Le point de départ des Assises était un constat mitigé : il semblait aux professionnels de l’information et de la documentation qu’en dépit de l'accroissement du nombre des Bibliothèques Centres Documentaires (BCD), Centres de Documentation et d’Information (CDI) et Bibliothèques Universitaires (BU) depuis deux décennies, la prise en charge effective de la formation à l'information dans l’enseignement, n’était toujours pas reconnue comme une nécessité résultant d’une exigence de démocratisation. Souvent mentionnée dans les textes ministériels de réforme de l’éducation,, elle n’était inscrite, sur le plan des dispositifs, ni dans les priorités des pratiques éducatives ni dans la formation professionnelles des enseignants. Les savoirs à transmettre étaient mal identifiés, et leur transmission, la plupart du temps, était soumise aux aléas des conjonctures locales.

Pourtant, l'affirmation des enjeux sociaux, culturels et politiques de l'éducation à cette pratique sociale n'est pas récente ; son apparition dans les discours officiels remonte aux années 502 pour l’introduction du document et aux années 70 pour l’opérationnalisation pédagogique dans un contexte de massification de l’enseignement secondaire et de constructions scolaires. Au cours de cette période, en effet, l’espace d’information et de documentation a été intégré à l’architecture des établissements.

Aujourd'hui, le droit à l’information est devenu une préoccupation éducative à l'échelle internationale. Il a été reconnu par les instances telles que l’UNESCO ou dans la Déclaration de Copenhague en octobre 2002 lors du Sommet sur les compétences numériques, ou encore lors de la conférence Information Literacy meeting of Experts, réunie à Prague en septembre 2003.

En 1989,le Rapport du Comité présidentiel sur la culture de l ’information de l’ALA (American Library Association) affirmait qu’au final les personnes qui possèdent une “culture de l’information sont celles qui ont appris à apprendre”. Ce principe fut repris plus récemment dans le texte de la commission européenne (Les futurs objectifs concrets de systèmes d’éducation).

Avec le développement des technologies de l’information et la montée d’une économie en réseaux numériques, l’intérêt s’est porté sur la nécessaire connaissance des outils informatiques et des nouveaux moyens de communication comme en témoignent de nombreux rapports publiés depuis quelques décennies qui mettent aussi en valeur l’importance de la formation à l’information dans les activités socioéconomiques et civiques.

Aux Etats Unis, le Rapport SCANS a identifié la compétence informationnelle comme l’une des cinq, nécessaires pour le marché du travail3

En France, plusieurs études ont été publiées : le rapport MAYER Information et compétitivité présenté en 1990 dans le cadre du Commissariat général au Plan, préconise des actions de formation du niveau primaire à l’enseignement supérieur et même dans le cadre de la formation permanente.
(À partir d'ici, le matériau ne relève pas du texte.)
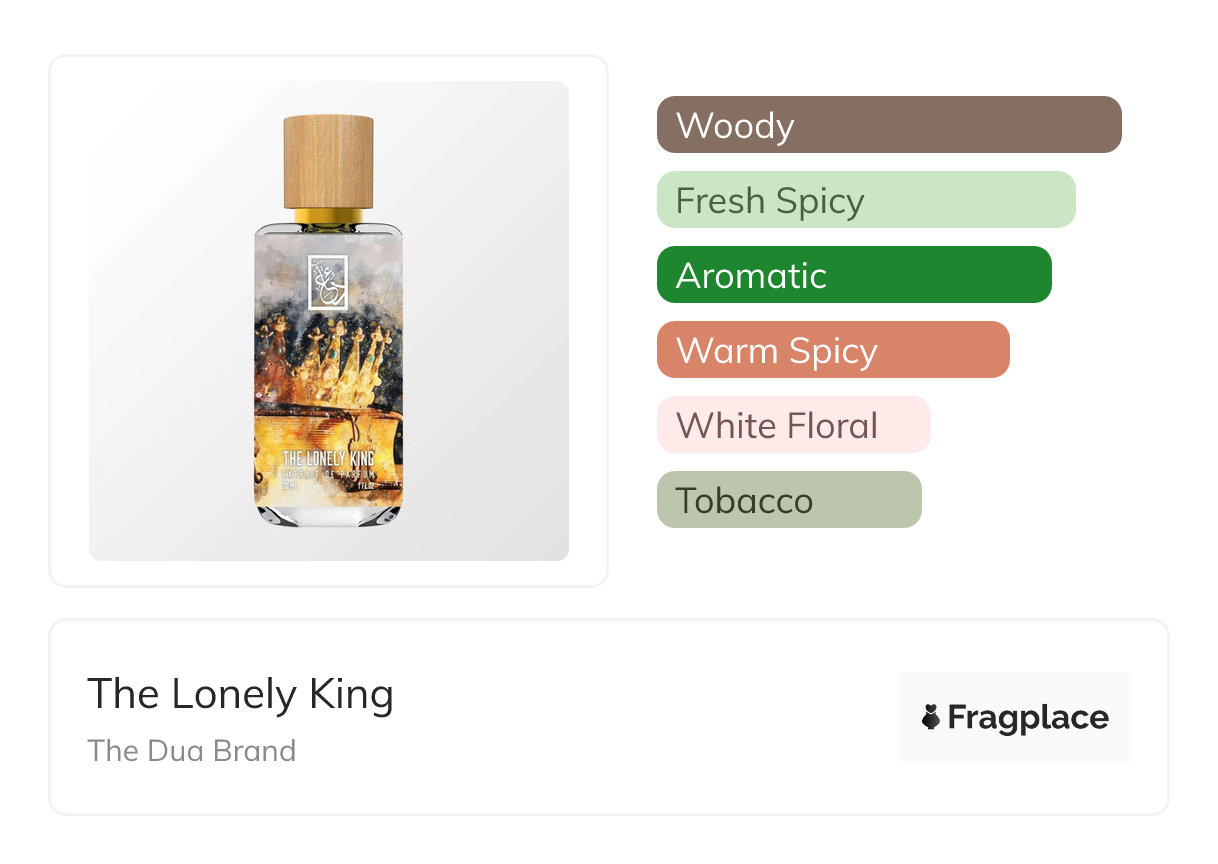Select the White Floral accord bar
This screenshot has width=1218, height=864.
pos(793,425)
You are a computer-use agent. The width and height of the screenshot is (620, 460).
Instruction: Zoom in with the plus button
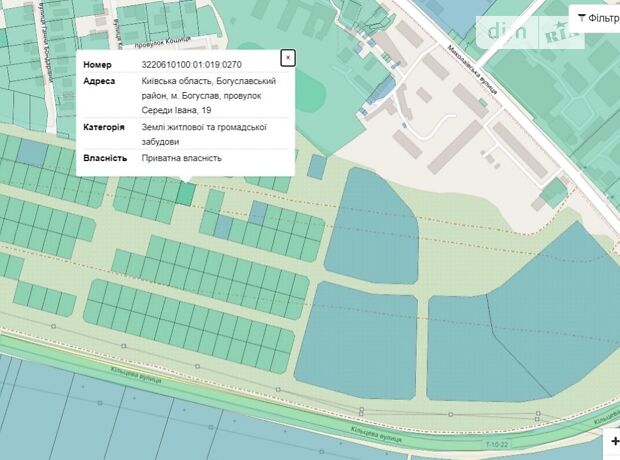pyautogui.click(x=613, y=440)
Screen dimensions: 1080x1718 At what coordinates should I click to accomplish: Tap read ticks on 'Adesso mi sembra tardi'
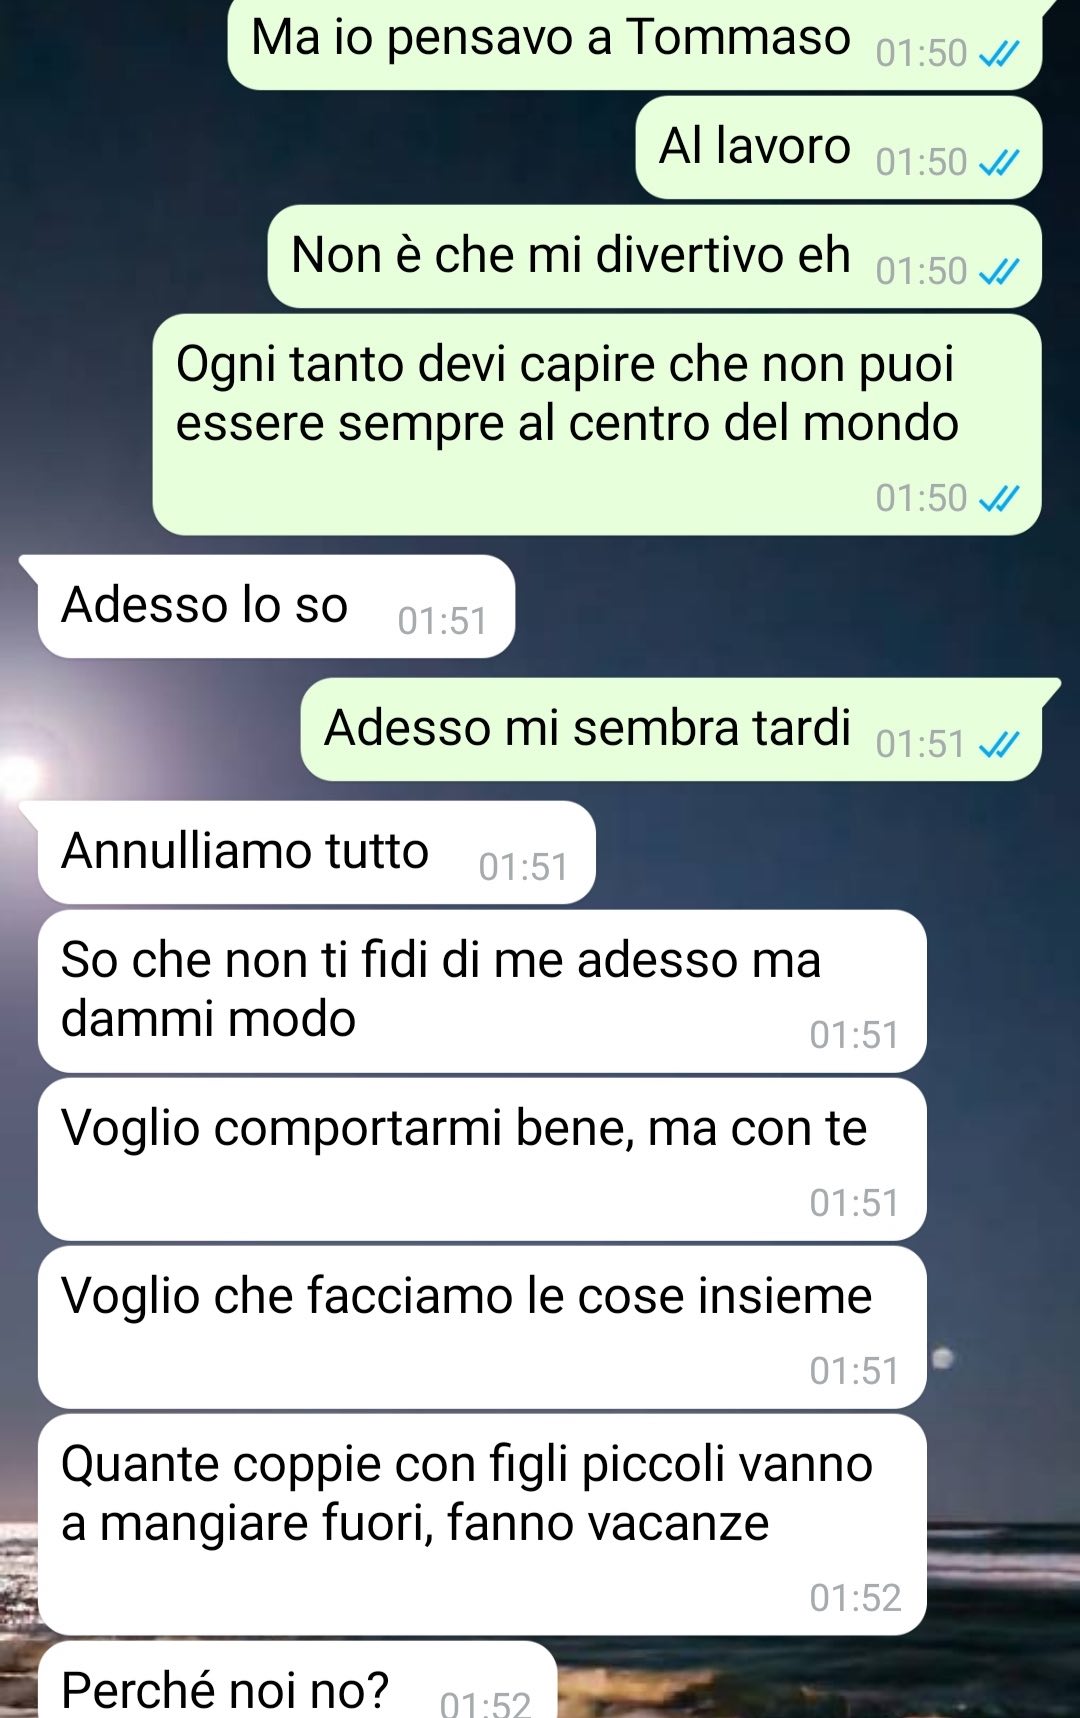999,744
Un groupe de travail du ministère de la Recherche et de la Technologie, présidé par Hervé SEYRIEX, réaffirme cette nécessité en 19914. Parmi ces textes, plusieurs rapports émanent du Sénat :



  • le rapport SERUSCLAT sur Les nouvelles technologies et la citoyenneté en 1991

  • le rapport GERARD Réseaux et multimédia dans l’éducation. Ce dernier suggère “ la mise en place d’un enseignement modulaire coordonné par l’enseignant documentaliste, dont les progressions, la répartition horaire, les modalités pédagogiques, seront inscrites au projet d’établissement. ”
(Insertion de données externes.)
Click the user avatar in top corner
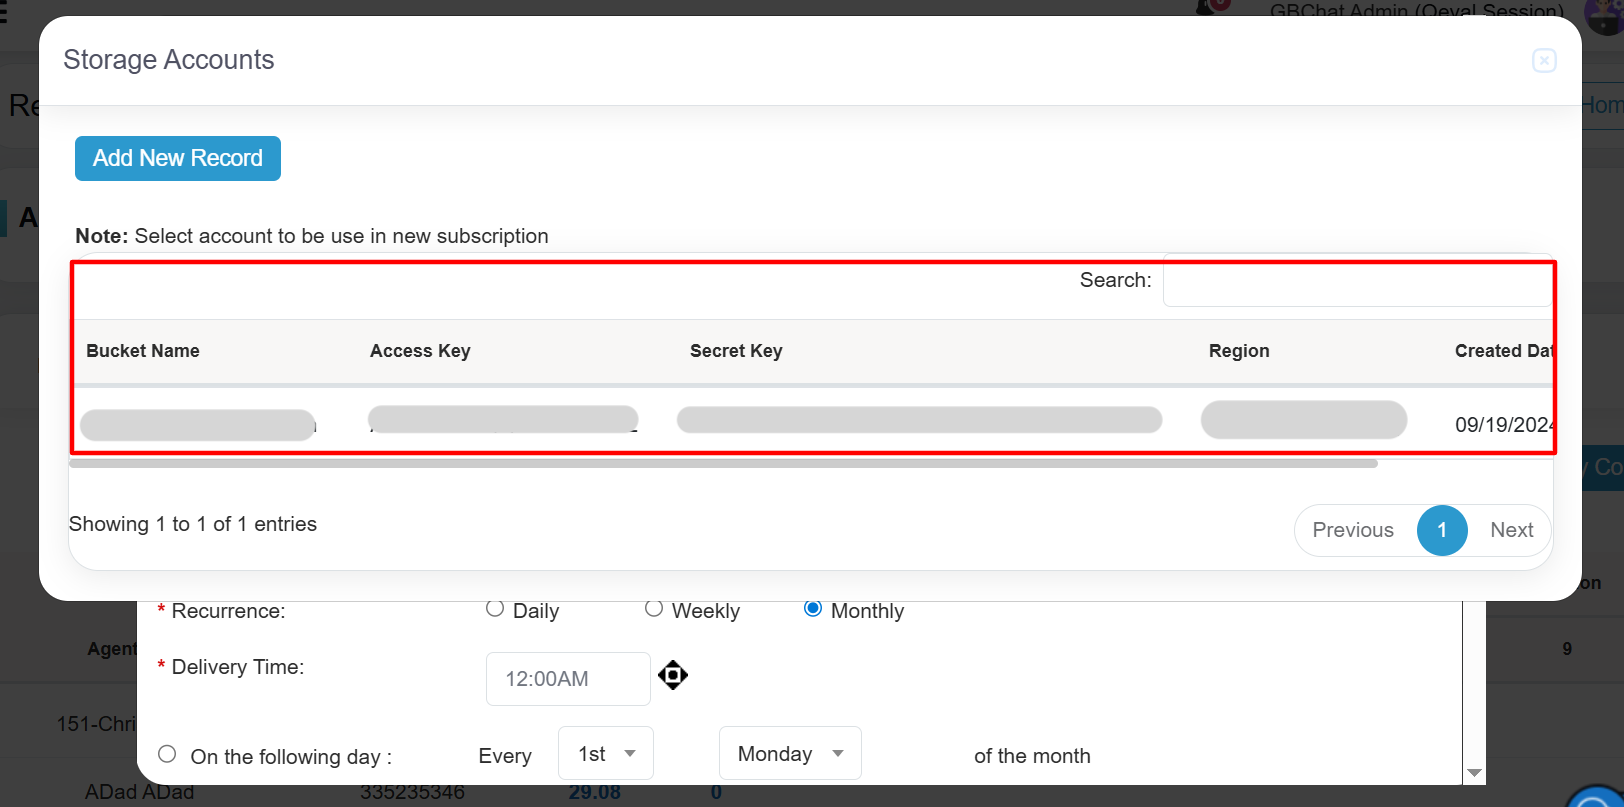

Quelques mois après, le Premier Ministre présentait le PAGSI (programme d’action gouvernemental pour la société de l’information) dans sa déclaration du 16 janvier 1998 : Préparer la France à l’entrée dans la société de l’information.
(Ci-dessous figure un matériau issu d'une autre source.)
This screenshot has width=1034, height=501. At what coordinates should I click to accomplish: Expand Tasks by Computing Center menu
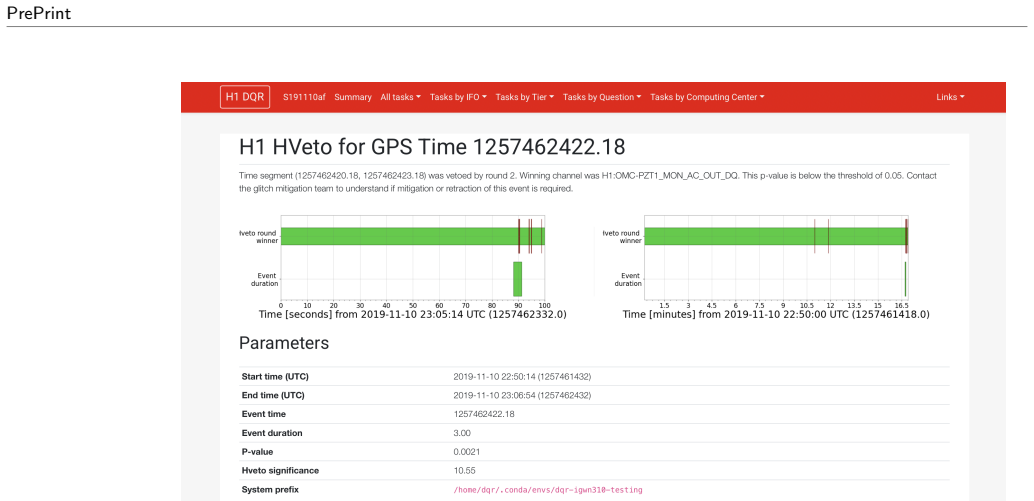click(x=708, y=97)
Ces nombreuses études, rapports, déclarations, qui n’ont pas toujours été suivis de décisions débouchant sur des dispositions concrètes, témoignent cependant de l’intérêt des pouvoirs publics pour les enjeux sociaux de l’éducation à l’information.

Les changements technologiques renforcent actuellement le rôle des professeurs-documentalistes comme “ organisateurs des ressources ” et “ conseillers en recherche d’information ” selon les expressions du rapport de l’Inspecteur général Durpaire remis récemment (IGEN, mai 2004)5, mais ces enseignants, comme ceux des autres disciplines, sont divisés sur l’usage du CDI et sur leur propre rôle en matière de formation des élèves à l’information. La contradiction entre la formation dispensée aux futurs professeurs documentalistes et les contraintes et représentations des acteurs du terrain est souvent très forte.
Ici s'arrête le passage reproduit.